The Immigrant is a 1917 American silent romantic comedy short. The film stars Charlie Chaplin's Tramp character as an immigrantcoming to the United States who is accused of theft on the voyage across the Atlantic Ocean, and falls in love with a beautiful young woman along the way. It also stars Edna Purviance and Eric Campbell.
The movie was written and directed by Chaplin.
According to Kevin Brownlow and David Gill's documentary series Unknown Chaplin, the first scenes to be written and filmed take place in what became the movie's second half, in which the penniless Tramp finds a coin and goes for a meal in a restaurant, not realising that the coin has fallen out of his pocket. It was not until later that Chaplin decided the reason the Tramp was penniless was that he had just arrived on a boat from Europe, and used this notion as the basis for the first half.
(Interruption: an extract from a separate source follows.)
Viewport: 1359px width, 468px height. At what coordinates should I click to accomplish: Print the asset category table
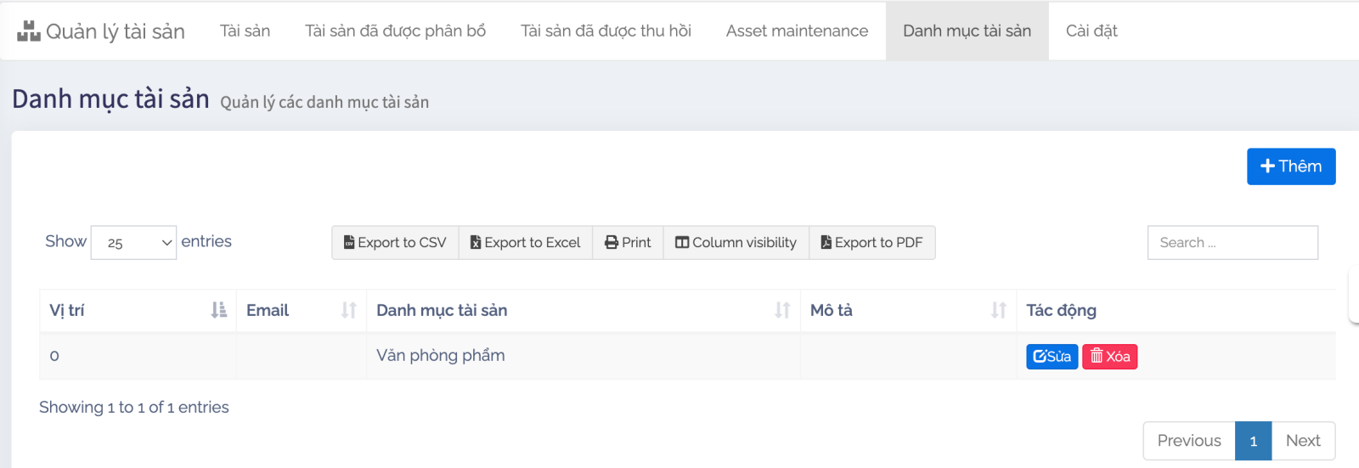628,243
Purviance reportedly was required to eat so many plates of beans during the many takes to complete the restaurant sequence (in character as another immigrant who falls in love with Charlie) that she became physically ill.
The scene in which Chaplin's character kicks an immigration officer was cited later as evidence of his anti-Americanism when he was forced to leave the United States in 1952. In 1998, The Immigrant was selected for preservation in the United States National Film Registry by the Library of Congress as being "culturally, historically, or aesthetically significant".